Thursday, September 10, 1998
Concert II * Nov. 15-17, 1998
Soloist: Takov Kasman, piano
Program highlights: Prokofiev: Piano Concerto No. 3 in C Major, Dvorak's Symphony No. 8 in G major
Resume: Now finishing up her eighth and final year as conductor/music director of the Vermont Symphony in Burlington and her seventh year as director of the East Texas Symphony in Tyler Texas, Tamarkin's list of accomplishments is impressive--if only for the volume of work she seems to be able to accomplish. While the East Texas Symphony's annual concert series is similar in scope to our own concert schedule--there are 11 concerts per year--the Vermont Symphony offers its patrons some 45 concerts. And, although some of those are handled by guest conductors, Tamarkin conducts the bulk of them. Tamarkin also currently teaches at the University of Minnesota. She served as associate conductor of the Dallas Symphony from 1989-1994 and was music director of the Fox Valley Symphony in Appleton, Wis. from 1982-1990. She holds a master's degree in music from Northwestern University and a doctor of arts degree from Peabody Conservatory.
Said to be: a consensus-builder, well-liked by her public and her musicians. Back in Burlington, Tamarkin is popularly known as "our Kate" and thought of as a welcome contrast to her predecessor, a dictatorial type. Tamarkin is said to be "very egalitarian" in her interactions with musicians, someone who is very interested in focusing on emerging artists and community outreach. The Vermont Symphony's territory includes rural, outlying areas and Tamarkin has reportedly worked hard to bring the symphony to members of the public who might not otherwise get to hear her.
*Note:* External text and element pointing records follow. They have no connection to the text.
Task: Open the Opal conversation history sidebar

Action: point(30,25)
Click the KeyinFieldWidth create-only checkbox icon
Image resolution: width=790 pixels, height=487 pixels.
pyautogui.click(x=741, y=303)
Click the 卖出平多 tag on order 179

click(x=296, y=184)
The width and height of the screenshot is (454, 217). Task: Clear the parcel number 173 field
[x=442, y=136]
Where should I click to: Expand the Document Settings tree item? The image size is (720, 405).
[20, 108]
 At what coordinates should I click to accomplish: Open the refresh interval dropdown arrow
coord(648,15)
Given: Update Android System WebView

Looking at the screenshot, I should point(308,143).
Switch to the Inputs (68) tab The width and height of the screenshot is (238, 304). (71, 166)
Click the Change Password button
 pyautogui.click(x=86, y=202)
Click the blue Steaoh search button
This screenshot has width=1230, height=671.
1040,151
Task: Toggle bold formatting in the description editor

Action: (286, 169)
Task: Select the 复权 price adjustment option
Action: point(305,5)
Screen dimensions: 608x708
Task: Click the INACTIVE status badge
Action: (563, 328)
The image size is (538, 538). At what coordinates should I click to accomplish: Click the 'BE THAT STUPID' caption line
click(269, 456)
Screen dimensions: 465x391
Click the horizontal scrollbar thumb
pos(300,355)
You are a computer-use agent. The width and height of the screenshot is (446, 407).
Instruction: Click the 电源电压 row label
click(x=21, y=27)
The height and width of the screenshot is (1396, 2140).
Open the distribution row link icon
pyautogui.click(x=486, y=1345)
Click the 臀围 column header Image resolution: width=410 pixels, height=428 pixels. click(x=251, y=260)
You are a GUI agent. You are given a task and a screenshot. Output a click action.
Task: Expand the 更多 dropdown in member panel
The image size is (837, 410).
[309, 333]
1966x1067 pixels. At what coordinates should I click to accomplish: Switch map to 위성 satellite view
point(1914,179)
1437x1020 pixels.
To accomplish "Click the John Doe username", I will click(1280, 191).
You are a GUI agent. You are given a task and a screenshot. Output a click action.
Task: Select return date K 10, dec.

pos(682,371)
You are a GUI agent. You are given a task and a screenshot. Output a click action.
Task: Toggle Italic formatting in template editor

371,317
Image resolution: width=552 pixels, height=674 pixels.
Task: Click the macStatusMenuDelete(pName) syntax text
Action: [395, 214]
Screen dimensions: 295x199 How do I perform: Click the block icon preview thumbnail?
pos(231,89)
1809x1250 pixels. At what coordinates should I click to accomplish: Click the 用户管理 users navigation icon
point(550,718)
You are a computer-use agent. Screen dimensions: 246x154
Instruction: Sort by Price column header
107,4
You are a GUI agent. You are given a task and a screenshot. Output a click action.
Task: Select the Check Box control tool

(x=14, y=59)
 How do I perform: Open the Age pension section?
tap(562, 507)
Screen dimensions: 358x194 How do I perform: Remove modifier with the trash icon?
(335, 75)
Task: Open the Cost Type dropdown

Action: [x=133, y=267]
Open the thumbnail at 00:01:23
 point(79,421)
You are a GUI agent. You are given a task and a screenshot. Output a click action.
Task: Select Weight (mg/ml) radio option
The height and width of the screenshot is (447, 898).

Watch/listen for: An enthusiastic conducting style, Tamarkin is especially fond of what one source described as "real, lively music." For her tryout in Vermont, she reportedly chose Shostakovich's challenging 10th Symphony and "played the heck out of it." The tricky part of her series in Monterey County may be the Prokofiev piano concerto. A competent conductor, Tamarkin nonetheless "gets really nervous in concertos," reports one source. "It's almost like you don't feel safe coming out of [improvisational] cadenzas and stuff. You do, but there's always a little tiny edge of fear."
Bottom line: If Tamarkin can pull off her audition, she might be a great pick for the Monterey Symphony. As one of a very few number of female conductors, she'd automatically put the symphony on the map and create a buzz in the musical community. Her enthusiasm and community appeal could help blur recent memories of symphony doldrums.